TLDR: 24F wanted to end things with 25M but the guy doesn’t want to and won’t agree.

11 comments
  1. Stop responding. Block him if need be. He isnt stable if he has to contact you hourly and cant take no for an answer. Huge red flags. actually more like red blankets

  2. You told him you’re not interested so you won’t be going back on you promise not to ghost him . Time to block.

  3. Like everyone already mentioned this is a red flag.
    What does he mean by ‘make him agree’. That’s not how this works.

    Tell him you don’t see any future with him and will be cutting contact (it’s not ghosting when you clearly state your intent of not communicating further). And then stop responding, block if necessary.

  4. All it takes is the click of a button. Delete/ignore. Do not reply.

  5. Huge huge *huge* red flags everywhere. You haven’t even met him in person yet and he’s already being controlling, possessive and an outright creep.

    I’m guessing part of the problem is the way you’re communicating with him, though. If you’re being timid and asking his permission to break things off, if he’s a pushy a**hole he’s only going to see that as an opportunity to see if he can coerce you into coming back to him. It’s a game.

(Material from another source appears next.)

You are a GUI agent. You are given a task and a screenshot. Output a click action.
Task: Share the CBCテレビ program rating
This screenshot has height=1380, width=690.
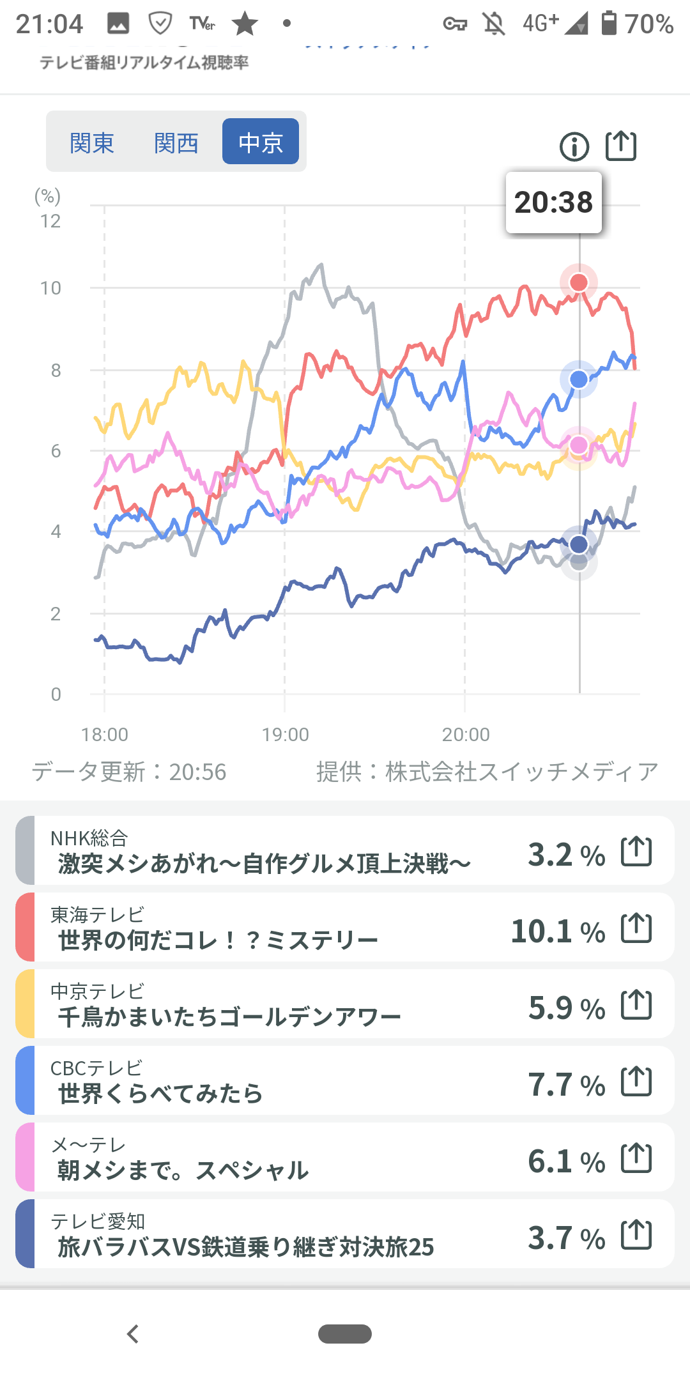coord(636,1082)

    You need to be firm. Tell him it was nice talking to him but you’re no longer interested and leave it at that. Block him if you have to. Don’t ever prioritize your own comfort over some stranger’s ego. Being polite is *not* more important than doing what’s best for you.

    If you need to though you can even come at it from the angle that you’re doing him a favor- you say you don’t want to hurt his feelings, but if you don’t reject him now you’re going to be leading him on and setting him up for a world of hurt in the future when he finds out you don’t like him very much.

    Also, just food for thought – if you’re having a hard time being assertive to this degree…I think you might want to reconsider dating at all until you learn how to stand up for yourself better. What happens when you’re dating in the real world and someone tries to pressure you to do something you don’t want?

  6. Hopefully you didn’t give him your address. Send this dude to block city.

  7. > However, he doesn’t want to and says that he will do so only if I can make him agree.

    That’s not how it works. Breakups don’t need to be mutual.

    I’d strongly suggest learning a bit about communication and assertiveness, because if you don’t know that you have the right to say “no” and have it be respected, then you’re going to risk having some really bad shit happen to you in the dating world.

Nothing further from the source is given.